Texto apresentado >>

# # # # #

Digamos que Amarildo de Souza, o “Boi” (como poucos, ele conseguia carregar, nos ombros, dois sacos de cimento numa única corrida, fazendo jus ao codinome), fosse traficante ou tivesse qualquer tipo de relação com o crime organizado na Comunidade da Rocinha. Digamos que Amarildo não fosse o ajudante de pedreiro que era, cujos contra-cheques comprovam a sua atuação como tal. Digamos que, mesmo envolvido no poder paralelo da maior favela brasileira, Amarildo preferia – só pra não chamar a atenção – morar numa casa de 18m² (provavelmente um espaço menor que a sala da sua casa), único cômodo, sem rede de esgoto, com a esposa e seis filhos.

# # # # #

Trecho dos dados >>

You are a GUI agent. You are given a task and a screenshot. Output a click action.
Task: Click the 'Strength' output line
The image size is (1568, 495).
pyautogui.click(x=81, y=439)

# # # # #

Instruções >>
Dê continuidade ao texto sobre Amarildo de Souza, começando logo após a última frase apresentada.

Resposta >>
A despeito de todas essas hipóteses, que cada vez mais são derrubadas, Amarildo não merecia o fim que teve. Ninguém merece. Não só porque o “Boi” era inocente. É que não é digno, nem do pior bandido, morrer da forma que foi, pelas mãos do Estado a desfechar o caso com tamanha frieza, como se ele, o Estado, fosse um... criminoso, o mais desprezível entre todos. Porque, em sã consciência, pouca gente é capaz de contradizer o óbvio: a PM do Rio, alocada na UPP, um dia depois da operação “Paz Armada”, chefiada pelo Major Edson Santos, torturou e executou “Boi”. É para isso que as investigações da polícia civil apontam.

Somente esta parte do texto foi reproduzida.